### Exercise instructions
A verbatim transcription of every record below is required.

#### Exercise inputs

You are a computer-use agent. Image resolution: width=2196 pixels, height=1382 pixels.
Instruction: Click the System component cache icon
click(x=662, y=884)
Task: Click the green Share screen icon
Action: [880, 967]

########

### Your solution
You are a computer-use agent. Image resolution: width=2196 pixels, height=1382 pixels.
Instruction: Click the System component cache icon
click(x=662, y=884)
Task: Click the green Share screen icon
Action: [880, 967]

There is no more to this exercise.